GUANGZHOU, China, April 12, 2022 /PRNewswire/ -- Yatsen Holding Limited ("Yatsen" or the "Company") (NYSE: YSG), a leading Chinese beauty company, today announced that, it has received a letter from the New York Stock Exchange (the "NYSE") dated April 11, 2022, notifying Yatsen that it is below compliance criteria in connection with the performance of trading price of Yatsen's American depositary shares (the "ADSs").

Pursuant to NYSE rule 802.01C, a company will be considered to be below compliance criteria if the average closing price of a security as reported on the consolidated tape is less than US$1.00 over a consecutive 30 trading-day period. Following receipt of the notification, the company must bring its share price and average share price back above US$1.00 within six months.

The company can regain compliance at any time during the six-month cure period if on the last trading day of any calendar month during the cure period the company has a closing share price of at least US$1.00 and an average closing share price of at least US$1.00 over the 30 trading-day period ending on the last trading day of that month. In the event that at the expiration of the six-month cure period, both a US$1.00 closing share price on the last trading day of the cure period and a US$1.00 average closing share price over the 30 trading-day period ending on the last trading day of the cure period are not attained, the NYSE will commence suspension and delisting procedures.

The Company intends to monitor the market conditions of its listed securities and will consider various measures to resolve the non-compliance caused by adverse effects on its trading price and avoid any potential delisting.

Safe Harbor Statement

This announcement contains statements that may constitute "forward-looking" statements which are made pursuant to the "safe harbor" provisions of the U.S. Private Securities Litigation Reform Act of 1995. These forward-looking statements can be identified by terminology such as "will," "expects," "anticipates," "aims," "future," "intends," "plans," "believes," "estimates," "likely to," and similar statements.

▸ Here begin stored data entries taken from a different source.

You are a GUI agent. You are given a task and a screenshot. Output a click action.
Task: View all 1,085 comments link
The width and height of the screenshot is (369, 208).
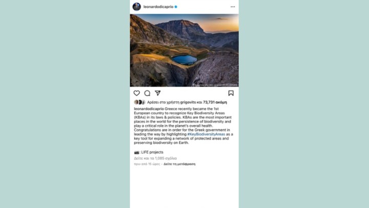[x=155, y=158]
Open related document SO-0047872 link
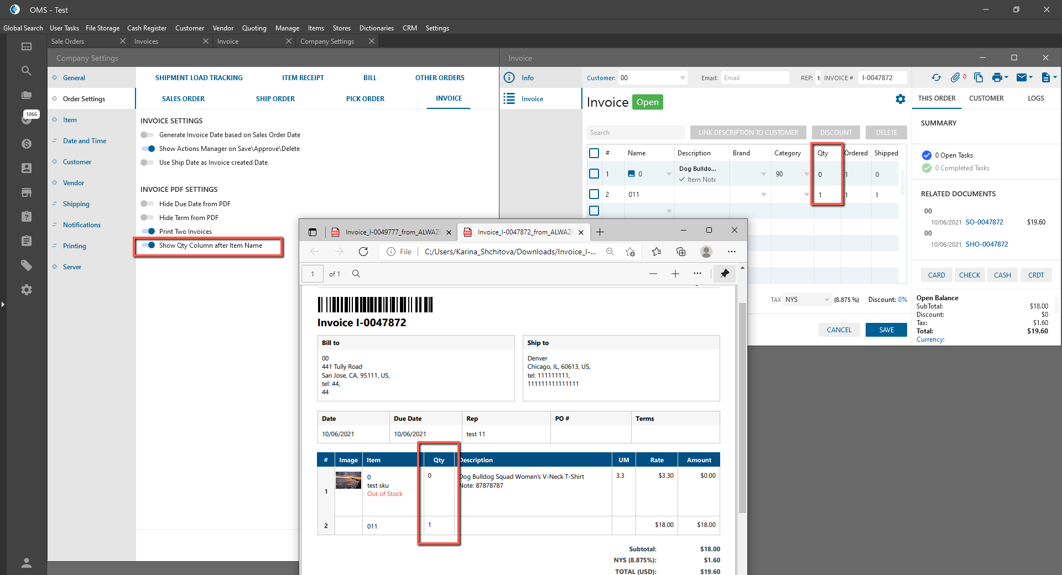The height and width of the screenshot is (575, 1062). (984, 222)
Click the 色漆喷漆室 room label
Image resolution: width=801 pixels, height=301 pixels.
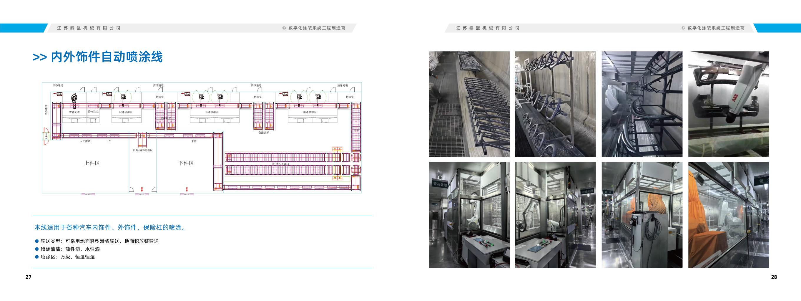(x=211, y=112)
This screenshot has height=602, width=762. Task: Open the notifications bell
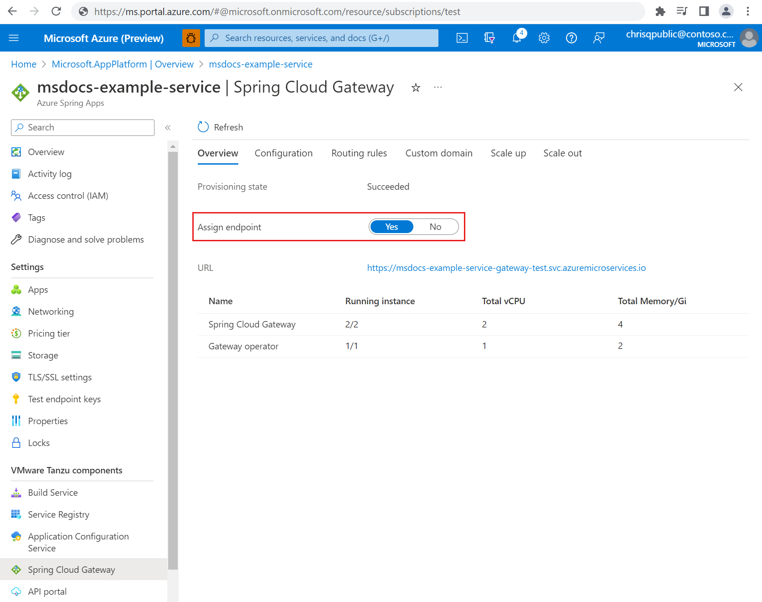coord(517,38)
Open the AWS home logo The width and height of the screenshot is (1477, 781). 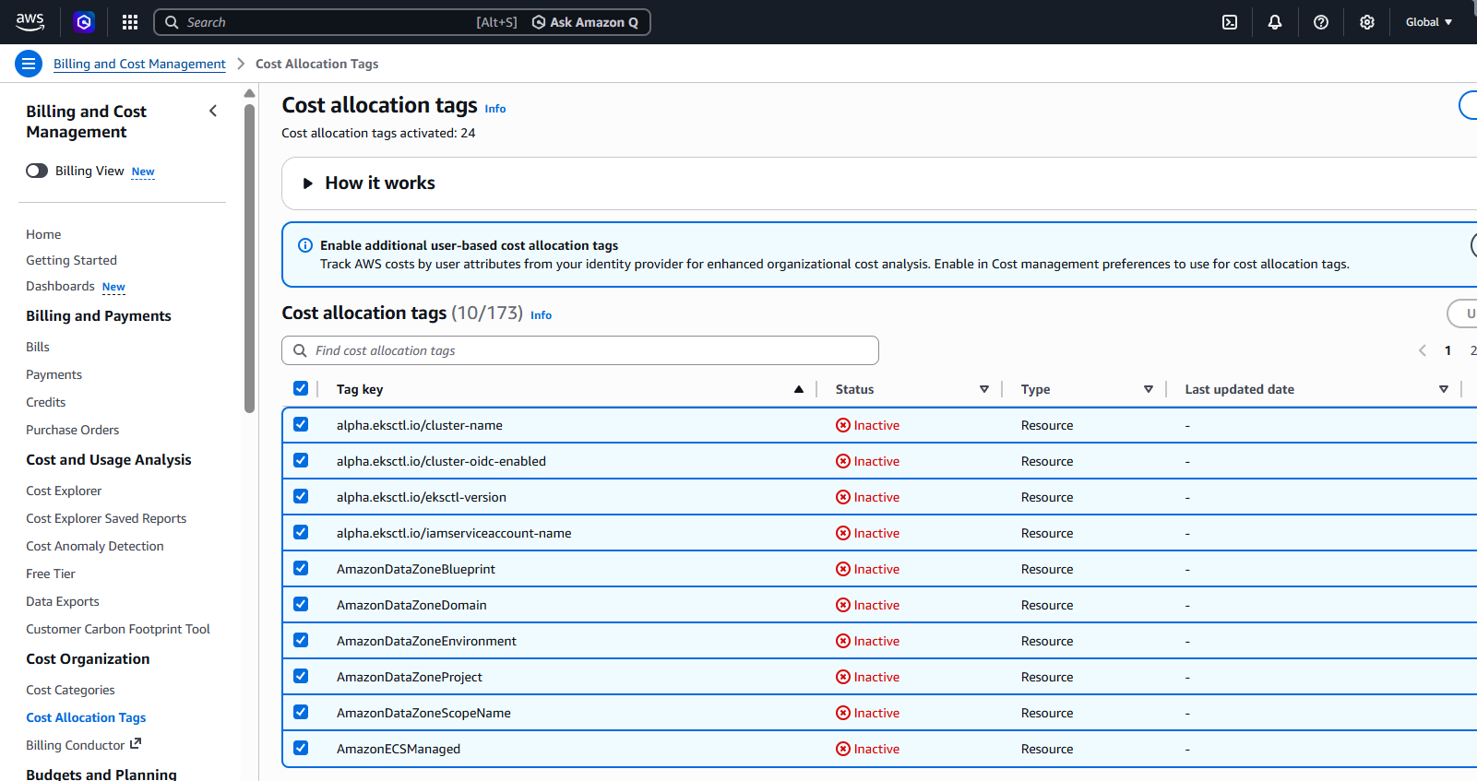30,21
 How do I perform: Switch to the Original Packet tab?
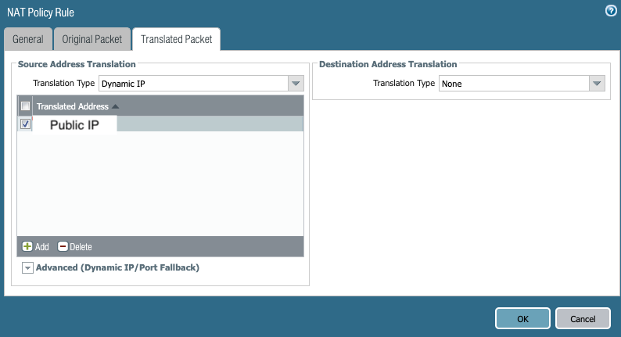[92, 39]
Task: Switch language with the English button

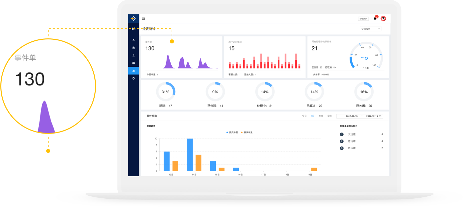Action: (363, 19)
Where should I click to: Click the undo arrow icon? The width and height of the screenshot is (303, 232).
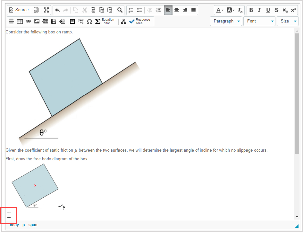point(57,10)
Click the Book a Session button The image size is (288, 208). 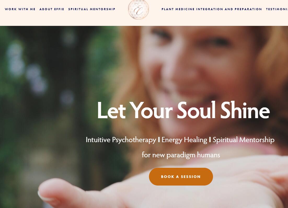[181, 177]
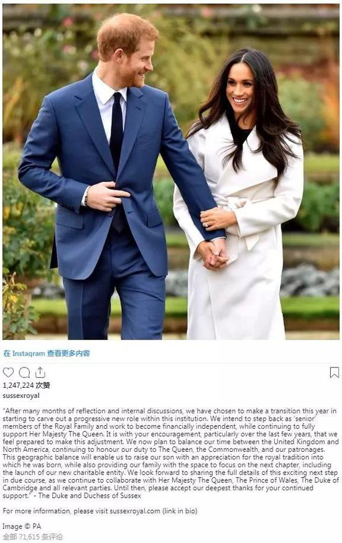Image resolution: width=342 pixels, height=543 pixels.
Task: Open the sussexroyal profile username
Action: tap(21, 395)
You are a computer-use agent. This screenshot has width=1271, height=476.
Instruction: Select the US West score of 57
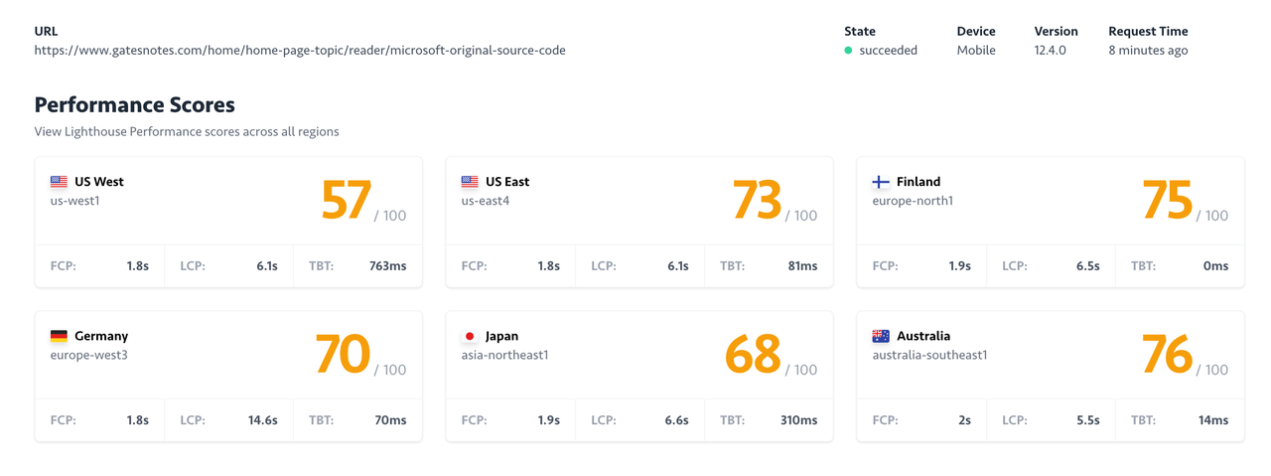(x=346, y=201)
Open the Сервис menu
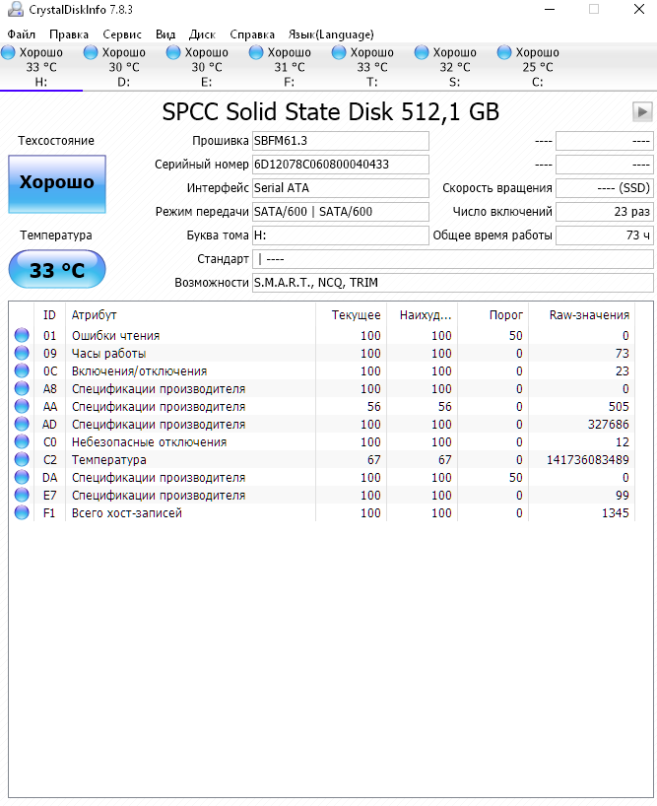 (121, 34)
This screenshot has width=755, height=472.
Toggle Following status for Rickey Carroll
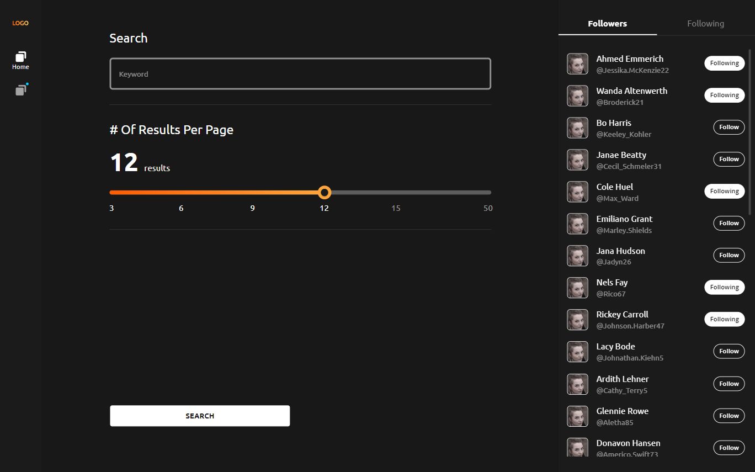pos(724,320)
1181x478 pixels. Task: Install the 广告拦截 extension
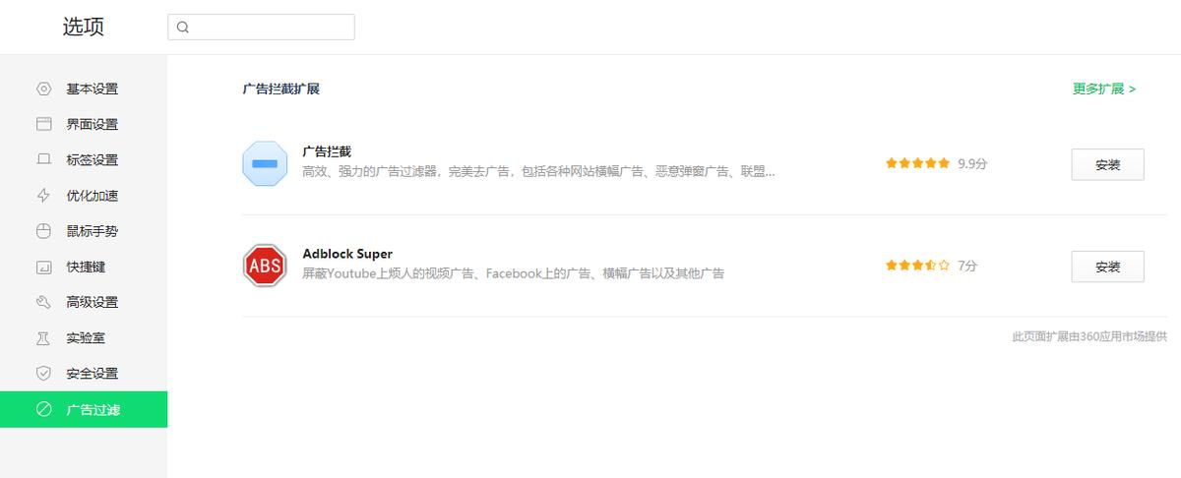coord(1107,164)
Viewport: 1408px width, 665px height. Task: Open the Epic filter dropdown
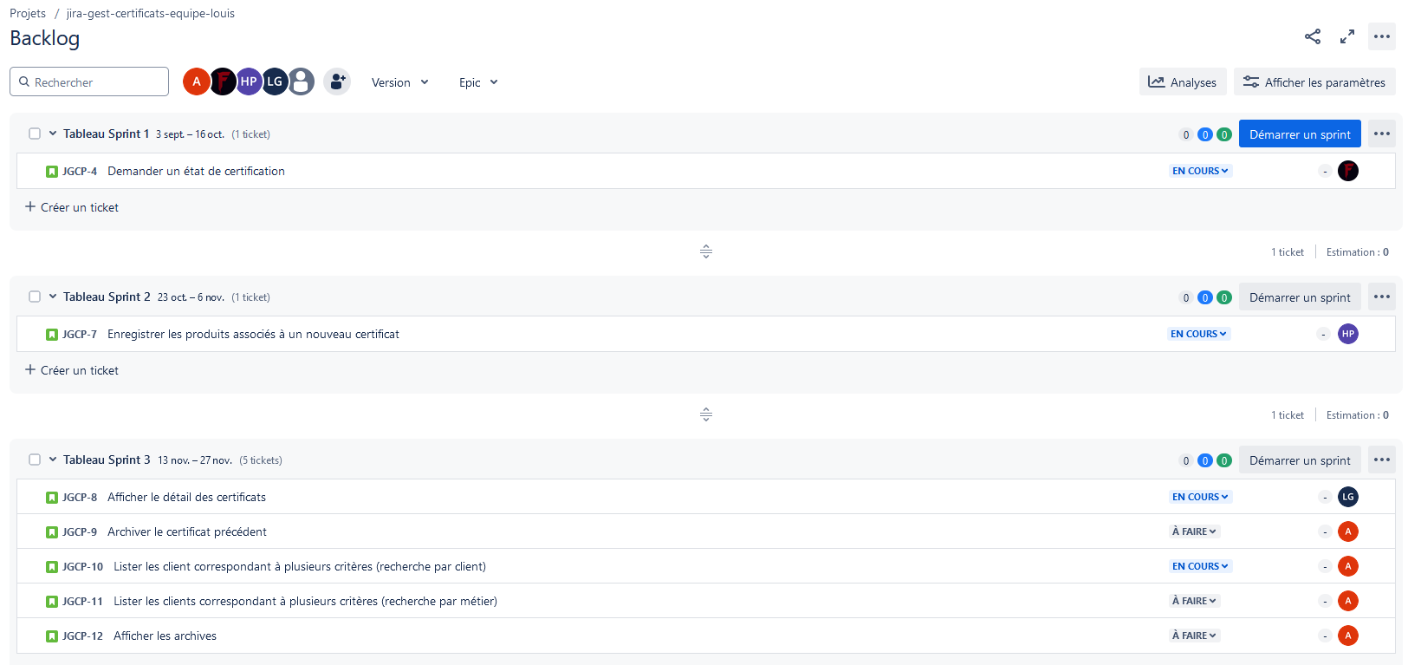tap(478, 82)
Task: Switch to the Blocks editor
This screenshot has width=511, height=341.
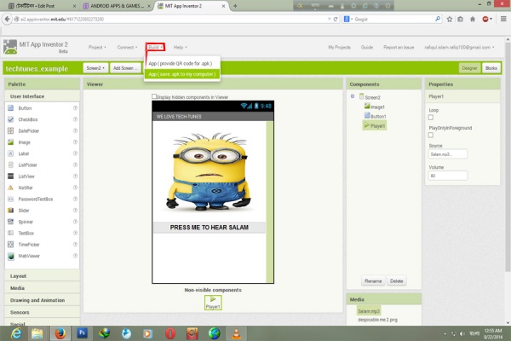Action: pos(491,67)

The Company may also make written or oral forward-looking statements in its periodic reports to the Securities and Exchange Commission ("SEC"), in its annual report to shareholders, in press releases and other written materials and in oral statements made by its officers, directors or employees to third parties. Statements that are not historical facts, including statements about the Company's beliefs, plans, outlook and expectations, are forward-looking statements. Forward-looking statements involve inherent risks and uncertainties. A number of factors could cause actual results to differ materially from those contained in any forward-looking statement, which include but not limited to the following: the Company's growth strategies; its future business development, results of operations and financial condition; its ability to continue to roll out popular products and maintain popularity of existing products; its ability to anticipate and respond to changes in industry trends and consumer preferences and behavior in a timely manner; its ability to attract and retain new customers and to increase revenues generated from repeat customers; its expectations regarding demand for and market acceptance of its products and services; its ability to integrate newly-acquired businesses and brands; trends and competition in and relevant government policies and regulations relating to China's beauty market; changes in its revenues and certain cost or expense items; and general economic conditions in China. Further information regarding these and other risks is included in the Company's filings with the SEC. All information provided in this press release is as of the date of this press release, and the Company does not undertake any obligation to update any forward-looking statement, except as required under applicable law.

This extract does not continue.